Ostensibly, but realistically, if the law were unconstitutional, it stands to reason that someone would have sued over it almost three decades ago, so the burden of proof required to argue against its constitutionality is basically insurmountably huge after so many years of no one doing so.
The only plausible grounds for arguing unconstitutionality after so long would be if there were new information that did not exist at the time, e.g. if you were able to collect statistics from a generation of people living under a school segregation law showing that separate but equal doesn't work, or if some new group of people were born who were somehow affected by some law who had some protected characteristic that did not exist at the time of the law's creation, or... something else new that could not have been determined at the time.
Absent that sort of pivotal change in reality or information, decades of presumption of constitutionality represents a high enough bar that such a challenge would almost inevitably fail. There's really no reason to not apply laches after such a long period of time, in the absence of new evidence, a new class of aggrieved party that didn't exist at the time the law was passed, or some other substantive change in reality that would make the constitutionality suddenly worth calling into question, where substantive change in reality is something much larger and more significant than a particular party winning the White House and deciding to throw their weight around in an effort to smash everything they don't like.

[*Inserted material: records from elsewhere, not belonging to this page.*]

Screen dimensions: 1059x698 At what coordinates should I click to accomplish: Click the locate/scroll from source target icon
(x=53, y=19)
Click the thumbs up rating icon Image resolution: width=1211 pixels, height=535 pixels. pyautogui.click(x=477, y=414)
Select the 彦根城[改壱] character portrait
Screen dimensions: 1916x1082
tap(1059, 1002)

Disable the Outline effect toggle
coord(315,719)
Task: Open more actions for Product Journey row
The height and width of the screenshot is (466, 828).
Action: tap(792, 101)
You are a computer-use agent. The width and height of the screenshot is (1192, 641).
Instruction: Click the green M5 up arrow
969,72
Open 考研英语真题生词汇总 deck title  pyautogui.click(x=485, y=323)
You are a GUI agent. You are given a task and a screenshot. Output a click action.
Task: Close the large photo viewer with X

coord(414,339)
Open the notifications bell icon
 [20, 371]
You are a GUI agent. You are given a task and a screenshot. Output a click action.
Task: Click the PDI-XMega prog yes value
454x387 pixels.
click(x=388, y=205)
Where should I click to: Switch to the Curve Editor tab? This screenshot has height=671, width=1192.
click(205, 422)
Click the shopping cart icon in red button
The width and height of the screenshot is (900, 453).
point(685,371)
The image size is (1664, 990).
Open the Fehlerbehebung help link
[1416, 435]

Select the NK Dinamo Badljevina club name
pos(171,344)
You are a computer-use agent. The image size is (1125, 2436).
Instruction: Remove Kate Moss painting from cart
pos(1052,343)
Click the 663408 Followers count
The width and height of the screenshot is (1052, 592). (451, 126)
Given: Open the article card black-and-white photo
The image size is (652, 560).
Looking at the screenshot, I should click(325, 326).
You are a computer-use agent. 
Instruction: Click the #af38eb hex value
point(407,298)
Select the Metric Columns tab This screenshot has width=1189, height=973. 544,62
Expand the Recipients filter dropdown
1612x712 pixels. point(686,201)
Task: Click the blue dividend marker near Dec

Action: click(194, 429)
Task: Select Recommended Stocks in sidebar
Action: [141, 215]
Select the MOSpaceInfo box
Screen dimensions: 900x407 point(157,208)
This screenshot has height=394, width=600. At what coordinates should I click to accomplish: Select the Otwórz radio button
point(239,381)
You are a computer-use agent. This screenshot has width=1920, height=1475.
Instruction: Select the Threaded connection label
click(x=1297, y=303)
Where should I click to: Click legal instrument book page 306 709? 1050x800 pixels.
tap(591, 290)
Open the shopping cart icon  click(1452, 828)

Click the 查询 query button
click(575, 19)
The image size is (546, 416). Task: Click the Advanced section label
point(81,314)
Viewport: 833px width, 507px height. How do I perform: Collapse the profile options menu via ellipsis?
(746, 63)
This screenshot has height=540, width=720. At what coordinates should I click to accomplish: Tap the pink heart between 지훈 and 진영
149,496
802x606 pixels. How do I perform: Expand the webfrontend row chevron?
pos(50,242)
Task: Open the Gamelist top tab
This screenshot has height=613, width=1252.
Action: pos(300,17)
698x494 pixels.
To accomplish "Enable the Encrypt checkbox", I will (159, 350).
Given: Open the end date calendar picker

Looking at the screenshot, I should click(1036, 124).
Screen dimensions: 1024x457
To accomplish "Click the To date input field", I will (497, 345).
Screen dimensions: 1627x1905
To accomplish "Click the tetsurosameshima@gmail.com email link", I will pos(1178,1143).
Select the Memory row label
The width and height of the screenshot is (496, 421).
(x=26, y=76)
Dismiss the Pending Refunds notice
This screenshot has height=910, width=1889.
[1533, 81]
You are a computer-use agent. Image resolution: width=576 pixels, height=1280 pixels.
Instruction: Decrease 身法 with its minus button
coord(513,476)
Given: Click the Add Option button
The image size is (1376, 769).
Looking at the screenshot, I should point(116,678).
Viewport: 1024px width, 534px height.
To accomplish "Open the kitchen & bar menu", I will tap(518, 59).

More to the point, in a reasonable world, the courts should have applied punitive damages for wasting the courts' time with such a frivolous, laches-doomed, decades-of-unchallenged-presumption-of-constitutionality-doomed legal challenge. It should be genuinely *masively* expensive to pursue a case like this about something that is not exigent. The courts have enough on their hands dealing with all the constitutional challenges from the actions of the current government without having their time wasted litigating the constitutionality of laws passed before a decent percentage of eligible voters were even born, and the fact that even a "win" would have been nothing more than a procedural unconstitutionality that limits how government does something rather trivial, rather than a meaningful unconstitutionality that truly deprives anyone of rights or creates any sort of grave societal harm makes the case doubly appallingly. Everyone involved in bringing that suit should be ashamed of themselves.
This was a waste of the courts' time. And although in some ways, it is nice that the courts shot down their absurd argument once and for all, it was still a waste of the courts' time to bother doing so.
The worst part of it, though, was realizing that the opposition's position, if taken to its logical conclusion, would also make it illegal for the IRS to accept credit card payments, accept direct withdrawals from banks, and lots of other similar situations where a private business ends up collecting a tax on the government's behalf. It would nationally eliminate red light cameras. It would nationally eliminate private parking enforcement contractors. And so on. The sheer number of things that would have to be rolled back and rethought if the other side of this case had won is mind-boggling to such a degree that a modicum of common sense makes it clear that their argument had no merit.
Estoppel by laches would have been too good for this case.